═════ PASSAGE SHOWN

Nicholas Craven abides by a formula that has seen him become a traditionalist’s ideal producer. Emboldened by the last decade’s wave of revivalist East Coast rap, he builds from the blueprints of the mid-‘90s and reinterprets them to deftly balance grit with grandeur, allowing a murderer’s row of post-boom bap raconteurs to shine. Despite some sumptuous instrumental tapes, including an early career trilogy steered by Françoise Hardy’s enchanting alto, he’s always preferred collaborative art over solo projects. Simply put, Craven just wants to cement his legacy as the go-to beatmaker for the sharpest MCs around.

Ever since he formed a punk band back in elementary school, Craven’s always maintained a studious passion for making music. His formative years growing up in Gatineau — a small city in Western Quebec — saw him enroll in countless lessons, concoct riffs and melodies for his group, and dedicate hours listening to albums by Jimi Hendrix, The Doors, and other rock acts from the ‘70s onwards. It wasn’t until he became a teenager that he got into hip hop via a friend’s older brother, who introduced him to Ghostface and Raekwon and showed him how to create the type of beats that his new favorites rapped to. From there, he would dig into the crates and dissect at least five records a day, ranging from ‘60s soul to French chanson, and explore ways he could infuse them into his own music. Given his home province’s multi-cultural makeup, he’d also be exposed to sounds from all over the world, experimenting with samples from Lebanese folk to Algerian rai.

It was through linkups with like-minded local rappers upon moving to Montreal in the early 2010s that Craven developed a fondness for beats heavy on samples but light on drums. His woozy style owes as much to the Charles Aznavour and the Motown that he heard growing up as it does to Only Built for Cuban Linx and Donuts. Splicing together stripped-down blues and jazz loops with chopped-up luxe soul, his symphonic sound became synonymous with cinematic street rap. His production is the soundtrack to 2 a.m. laments with Courvoisier and cigarettes, suspicious stares on a cold winter night, or long drives down winding roads.

══════════
═════ RECORDS FOR THE EXERCISE

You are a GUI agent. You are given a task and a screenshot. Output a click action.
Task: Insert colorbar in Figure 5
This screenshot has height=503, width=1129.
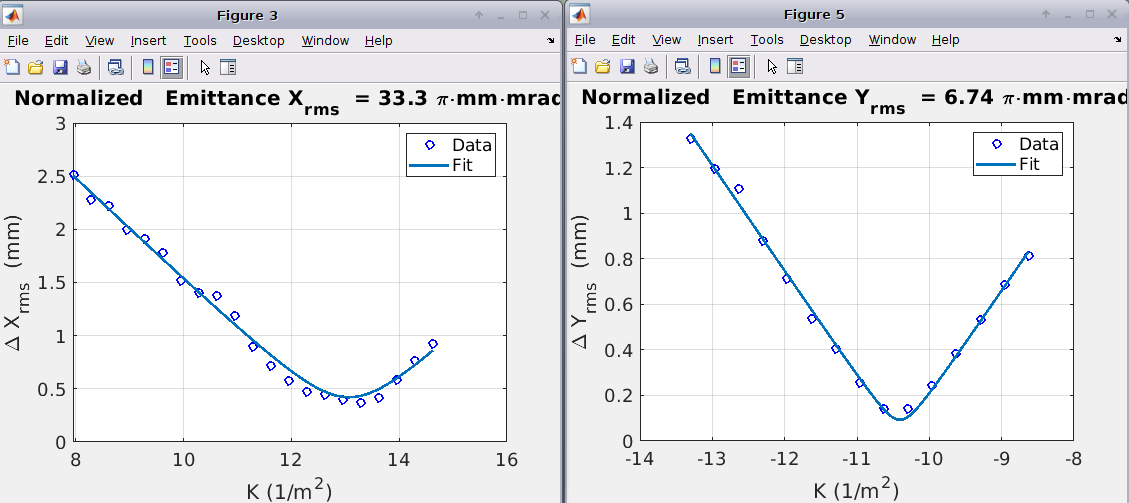[714, 67]
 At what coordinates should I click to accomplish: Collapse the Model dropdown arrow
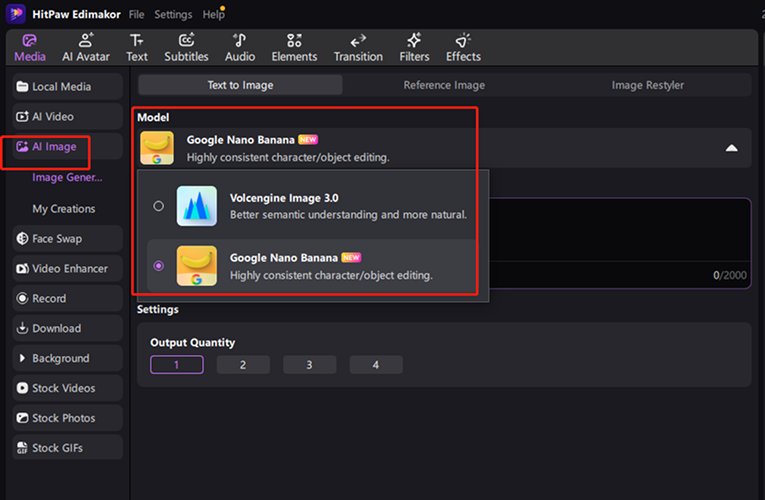point(731,148)
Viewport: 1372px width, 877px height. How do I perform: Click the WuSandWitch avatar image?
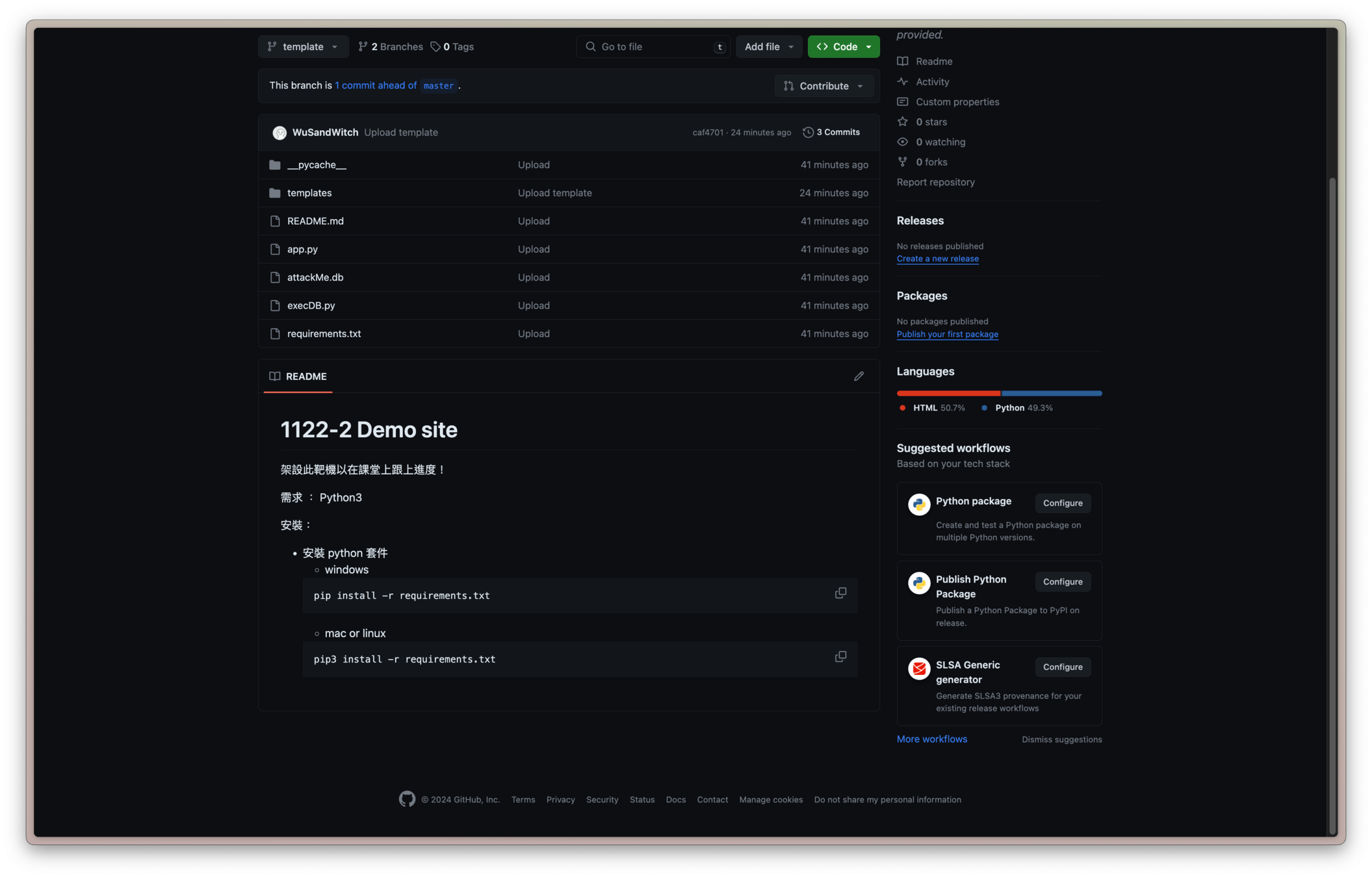point(279,133)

══════════

**PROBLEM 1:** In the entries, everything from the first one down to the line containing "point(731,148)", change "colorbar" to "color bar" and leave the rest untouched. Leave the pictures out of your answer.
**PROBLEM 2:** Write what comes next in the passage about Nicholas Craven.

**RESULT 1:**
You are a GUI agent. You are given a task and a screenshot. Output a click action.
Task: Insert color bar in Figure 5
This screenshot has height=503, width=1129.
[714, 67]
 At what coordinates should I click to accomplish: Collapse the Model dropdown arrow
point(731,148)

**RESULT 2:**
Tha God Fahim was the first rapper south of the Canada-US border to acknowledge Craven’s talents, having been one of several underground names originally sent beat packs from the then-unknown producer. He would later discard his strategy of mailing burnt CDs to labels like Stones Throw and then switch to deliberately targeting indie favorites such as Hus Kingpin and a pre-mainstream Griselda, leading to some major online buzz. The Dump Gawd eventually opened doors to the rest of his stylistic peers, as Your Old Droog’s intricate punchlines and Mach-Hommy’s cryptic hieroglyphs found another backdrop to flesh out their complex narratives. More recently, artists as varied as Armand Hammer, Navy Blue, and Ransom got Craven to score some of their finest work, and a nostalgic appreciation for the mid-2000s’ mixtape age led him to produce tracks for Planet Asia, Styles P, and Evidence.

Craven’s melodious homages prove that he’s more than a capable heir to the neo-classical nihilism pioneered by Roc Marciano over a decade ago. As his stock continues to rise, let’s dive into some choice cuts produced by one of my favorite composers today:


Tha God Fahim – “Nosferatu”


Prior to carving out his own path with the Dump Gawds, Fahim was riding with Griselda around the time this 2016 loosie was released. The claustrophobic “Nosferatu” fits within the collective’s grimy aesthetic, with Fahim spraying machine gun raps all over Craven’s wraithlike beat that treads a fine line between soulful and sinister. The track also kick-started a long and fruitful alliance between the pair, with Craven most notably behind the boards for Fahim’s acclaimed Dump Gawd: Shot Clock King series.


Conway the Machine – “Bandit”


Mere months after dropping Reject 2, Conway enlisted Craven’s help in illustrating another bleak chronicle of Buffalo corners. Craven commandeers the song with a distressed soul loop that lets the Machine recount all the crimes he’s seen and the violence he could commit. In Conway, Craven found another lyricist he connected musically with – later helming a Benny the Butcher-assisted remix as well as a two-part project reimagining several of the rapper’s signature joints.


Styles P – “The Irishman”


As a devotee of the Wu and their many descendants during the 2000s, it was inevitable that Craven would seek out some of the gulliest spitters of that time. Styles P embodies that ethos, and while he’s kept himself active with a slew of new material, he hasn’t recaptured the mass hype that surrounded his work with the LOX and his first three solo LPs. Closing out with some chopped-up verses off We Are The Streets, “The Irishman” has the Ghost harking back to his heyday, with Craven’s love of somber piano chords on full display.


Armand Hammer – “King Tubby”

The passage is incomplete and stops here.